ゴラン高原
出典: フリー百科事典『ウィキペディア(Wikipedia)』
ゴラン高原(Golan Heights)は、以前はシリア高原と呼称されていたが、イスラエル、レバノン、ヨルダンおよびシリアの国境が接する高原である。シリアおよび国連は同高原をアル・クナイティラの施政区域の一部であると考える。 シリアの砲台のある土地であったために、イスラエルは第三次中東戦争以降同地の占拠を続け、「ゴラン高原」の用語の使用に反対を示している。
目次 |
[編集] 現在の状況
イスラエル国防軍はゴラン高原を1967年から1981年まで占領して軍政下に置き、クネセトはゴラン高原法に基づき同地を併合した。国際連合およびイスラエル以外の当事国のどちらもこの併合を認めず、ゴラン高原はイスラエルに軍事占領されたシリア領であると考える。国連安全保障理事会が決議497「イスラエルの併合は国際法に対して無効である。」を採択し、この見解は固定化した。さらに、レバノンはヘルモン山の領域にあるドヴ山のシェバ農場として知られるエリアの割譲を要求している。シリアの公式見解は農場はレバノン領であるとしている。しかしながらレバノンからイスラエル軍の撤退を確認するために2000年に派遣された国連のチームは、ゴラン高原の一部としての農場がシリア領と同一であることを間接的に保証した。1981年の法律でイスラエルは第三次中東戦争以降同地に留まるシリア人にイスラエルの市民権を与えた。何人かのユダヤ人およびシオニスト組織はゴラン高原を自由なユダヤ人の土地であると考える。この見解は国際的にほとんど支持されていない。
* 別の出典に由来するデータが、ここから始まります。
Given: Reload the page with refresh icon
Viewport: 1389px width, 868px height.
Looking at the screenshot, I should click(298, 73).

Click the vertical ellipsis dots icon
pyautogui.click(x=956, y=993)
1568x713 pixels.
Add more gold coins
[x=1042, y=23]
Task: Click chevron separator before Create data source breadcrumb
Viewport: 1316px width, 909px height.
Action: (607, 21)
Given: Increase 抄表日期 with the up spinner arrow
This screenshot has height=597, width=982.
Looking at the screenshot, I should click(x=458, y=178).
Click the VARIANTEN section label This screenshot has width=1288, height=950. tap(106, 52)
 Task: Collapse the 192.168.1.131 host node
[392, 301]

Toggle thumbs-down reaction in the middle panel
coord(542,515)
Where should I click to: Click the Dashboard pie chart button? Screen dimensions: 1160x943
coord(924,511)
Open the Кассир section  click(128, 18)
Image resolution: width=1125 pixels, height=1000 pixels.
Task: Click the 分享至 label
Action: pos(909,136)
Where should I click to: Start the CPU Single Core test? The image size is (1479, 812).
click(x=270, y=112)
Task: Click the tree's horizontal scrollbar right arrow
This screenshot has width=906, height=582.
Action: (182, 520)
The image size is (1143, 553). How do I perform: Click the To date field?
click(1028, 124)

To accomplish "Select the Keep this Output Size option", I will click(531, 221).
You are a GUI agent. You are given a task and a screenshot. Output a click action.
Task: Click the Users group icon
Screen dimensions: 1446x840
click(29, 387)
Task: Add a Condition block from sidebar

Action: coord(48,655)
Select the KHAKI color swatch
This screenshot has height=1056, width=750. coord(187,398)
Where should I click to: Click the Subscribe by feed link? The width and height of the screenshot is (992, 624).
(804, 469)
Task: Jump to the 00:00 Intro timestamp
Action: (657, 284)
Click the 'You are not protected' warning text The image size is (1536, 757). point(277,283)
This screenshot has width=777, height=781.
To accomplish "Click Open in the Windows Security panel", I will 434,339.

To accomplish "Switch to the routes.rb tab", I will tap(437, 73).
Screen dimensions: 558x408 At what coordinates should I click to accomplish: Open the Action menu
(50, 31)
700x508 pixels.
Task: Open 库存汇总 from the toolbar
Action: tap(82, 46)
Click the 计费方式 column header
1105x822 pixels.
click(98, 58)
シリアとイスラエルは現在もゴラン高原の領有権を争っているが、第四次中東戦争停戦後の1974年以来、武力行使を行っていない。ゴラン高原の戦略的および水源地としての大きな価値は、両国の交渉が不確かであることを意味している。国際連合のPKO兵力引き離し監視隊(the United Nations Disengagement Observer Force, UNDOF)は1974年に設立され、停戦合意の実施を監督し、地域の分割を維持している。現在1,000名を越える国連平和維持部隊が平和の維持に従事している(日本も1996年から自衛隊を派遣している自衛隊ゴラン高原派遣参照))。
[編集] 古代史
[編集] 第一次世界大戦以来の歴史
[編集] コミュニティ
ゴラン高原には多くのドルーズ人およびチェルケス人の集落が存在する。イスラエル人の入植地は1970年代にカツリンの町が建設されたことに始まり、多くのキブツおよびモシャブが建設された。イスラエル以外の国はゴラン高原でのその居留地の合法性を認めていない。